1UNC Liver Center, Division of Gastroenterology and Hepatology, Burnett-Womack Bldg., Room 8011, Chapel Hill, NC 27599-7584.
2H. W. Odum Institute for Research in Social Science, University of North Carolina, Chapel Hill, CB# 3355, 231D Davis Library, Chapel Hill, NC 27599-3355.
3UNC Liver Center, Division of Gastroenterology and Hepatology, Burnett-Womack Bldg., Room 8011, Chapel Hill, NC 27599-7584. Electronic address: firstname.lastname@example.org.
BACKGROUND & AIMS:
A large proportion of patients with cirrhosis are seen only by their primary care provider (PCP). Surveillance for hepatocellular carcinoma (HCC) therefore depends on PCPs in these cases. We aimed to assess PCP knowledge and practice of HCC surveillance.
We contacted a random sample of 1000 North Carolina PCPs by mail. All received an introductory letter, followed by a 12-item questionnaire addressing HCC surveillance knowledge and practice.

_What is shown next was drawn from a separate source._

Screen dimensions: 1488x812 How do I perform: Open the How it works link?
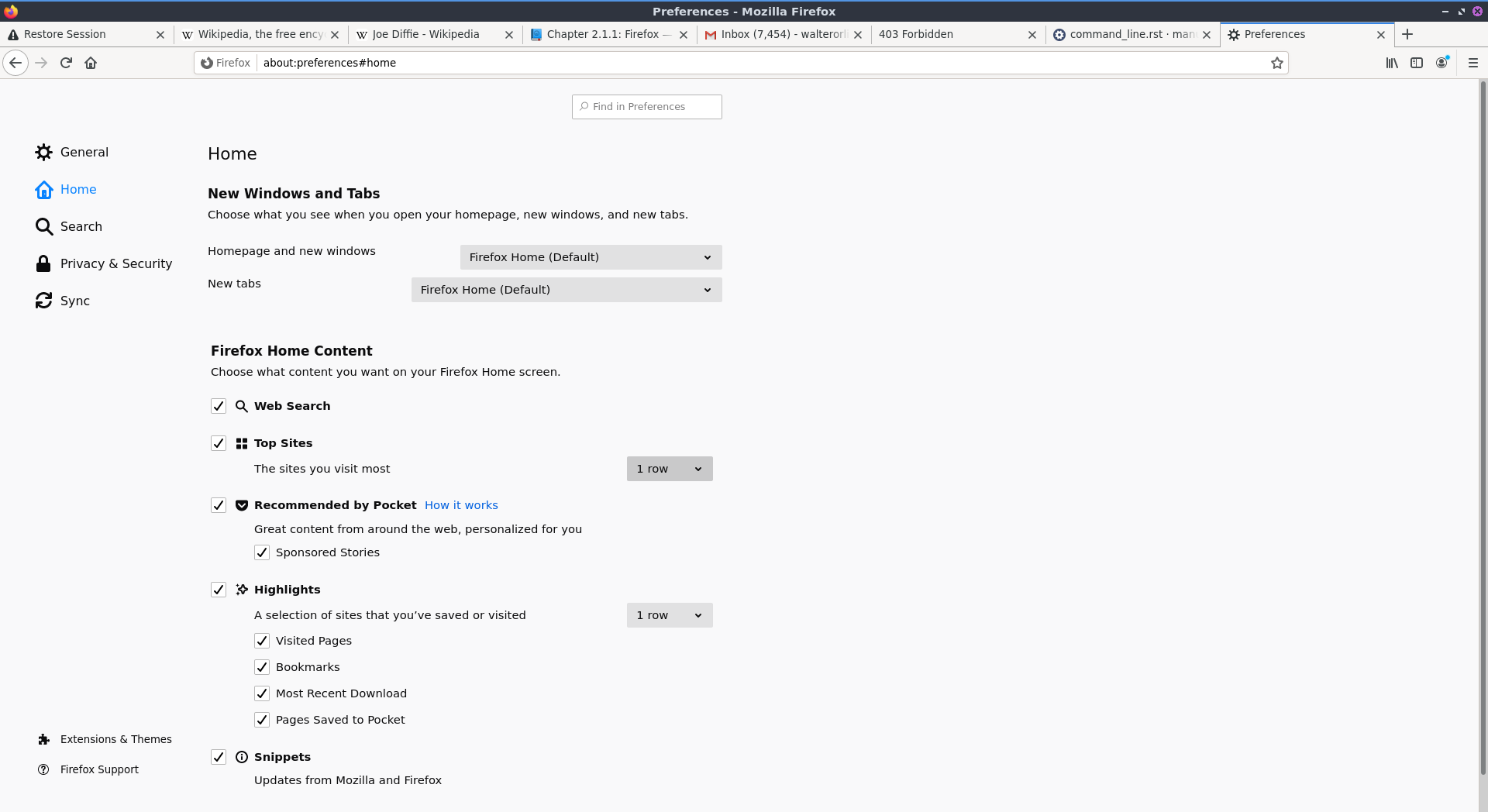click(x=461, y=505)
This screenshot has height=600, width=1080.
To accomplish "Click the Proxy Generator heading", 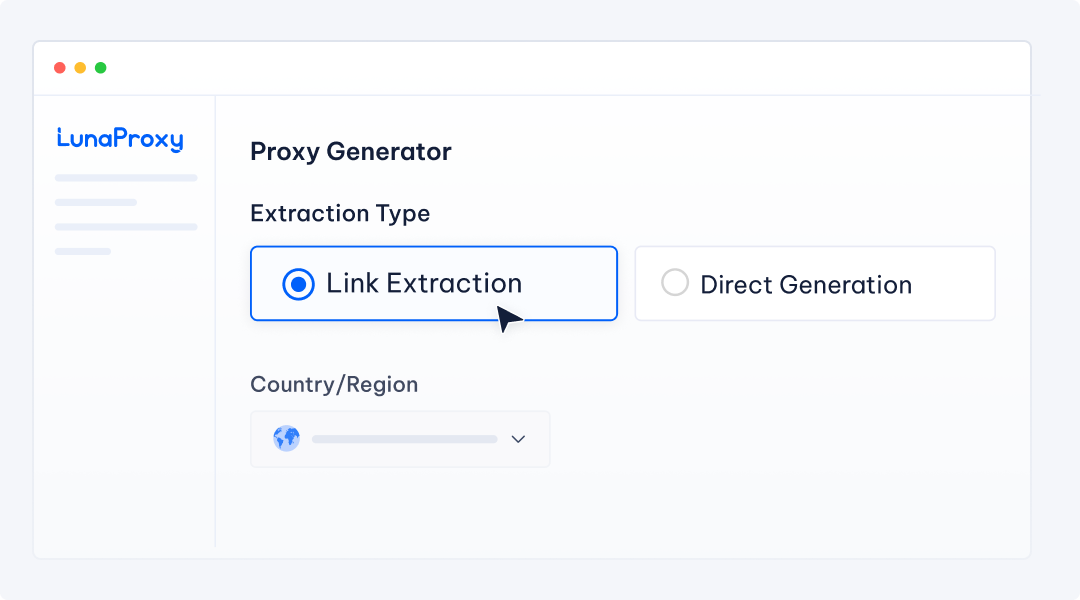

Three hundred ninety-one PCPs (39%) completed the survey; 89% saw patients with cirrhosis in their practice, but only 45% screened for HCC. Among PCPs who screened, the most common methods were ultrasound analysis and measurement of α fetoprotein (66%). Reasons for surveillance included supported by evidence (72%), recommended by medical societies (42%), and malpractice liability for not surveilling (26%). Of PCPs who did not screen, 84% referred to gastroenterologists for surveillance decisions, 24% were unaware of recommendations, 8% were uncertain of the benefits, and 8% were concerned over cost. Hepatic resection and liver transplantation were identified as effective therapies by 67% and 56% of PCPs, but all other effective therapies were identified by less than half (transarterial chemoembolization by 42%, radiofrequency ablation by 35%, sorafenib by 26%). Ability to identify at least 1 effective therapy was independently associated with surveillance (odds ratio, 2.1; 95% confidence interval, 1.1-4.0)
CONCLUSIONS: Most PCPs see patients with cirrhosis, but only a minority screen for HCC. PCP knowledge of effective HCC therapy options is suboptimal. Efforts to enlist PCPs in HCC surveillance may be best served by increasing their knowledge of effective therapies.